'BECKY NURSE OF SALEM'S WITCH TRIAL
I’ve got to get a word in on Becky Nurse of Salem, which will close this week at Lincoln Center Theater. Reviews of this show were pretty dismissive. I still wanted to catch it because I admire the writing of playwright Sarah Ruhl. I was rewarded with an utterly engaging 2 hours in the theater — a thought provoking, furiously imaginative play; a smashing performance by recent Tony Awardee Deirdre O’Connell, who is onstage almost end-to-end; a strong supporting cast; a bewitching set; lots of earned laughs. And I came out thinking, what else do critics want from an evening in the theater, if Becky Nurse of Salem does not suffice?
I’m not suggesting this is an epic play. I’m stating that this is the kind of original new work that theater thrives on. Given a chance.
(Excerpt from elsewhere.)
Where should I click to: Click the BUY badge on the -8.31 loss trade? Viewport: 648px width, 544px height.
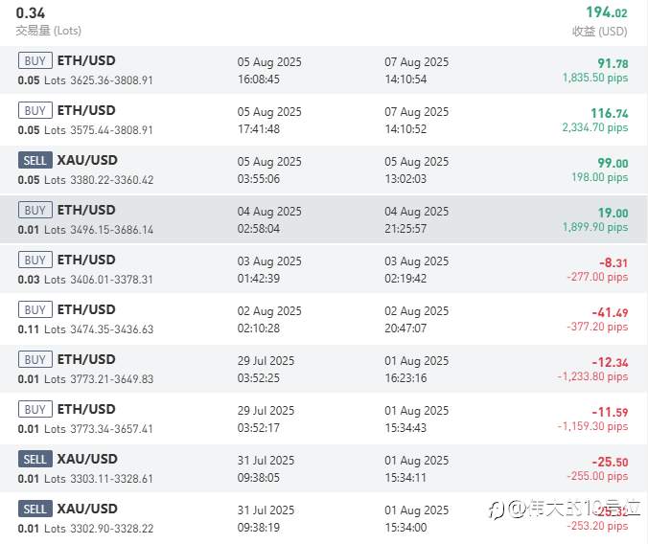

The plot is simply this: Becky Nurse works as a guide at the local witch museum in Salem, Massachusetts. She shares the same surname as an accused witch, Rebecca Nurse, who was hung for witchcraft during the infamous 1692-1693 trials. Becky believes herself to be a distant descendant. Her life is a mess; Becky believes she is cursed. Certainly she is recognizable as a modern-day American archetype: working class, quickly out of work (her instability gets Becky booted from her job) susceptible to fake news (in the shaky guidance from a modern-day witch she becomes entwined with), and hooked on opioids (which also killed her daughter).
I love how Sarah Ruhl fleshes out these schematics and how Deirdre O’Connell embodies them. I found O’Connell’s utterly compelling Becky incredibly unlikeable — which by my very personal acting yardstick is the ultimate tribute to a performance; it takes acting guts to not ask an audience to like you. I loved the kneecapping of Arthur Miller for misogyny in his own far more famous witch trial play, The Crucible (which I also still like). I found the “witch trial” resonances with our own Trumpian moment inescapably apt.
Finally, I found Becky Nurse of Salem’s modestly happy ending refreshing. When was the last time you saw a play about today’s American working class that embraced its characters without slaughtering them at the end in a murderous Shakespearean tempest of pills and suicide? Let ‘em live, I say, at least once in a while.
Same goes for this play. Why kill it off? I just don’t get it.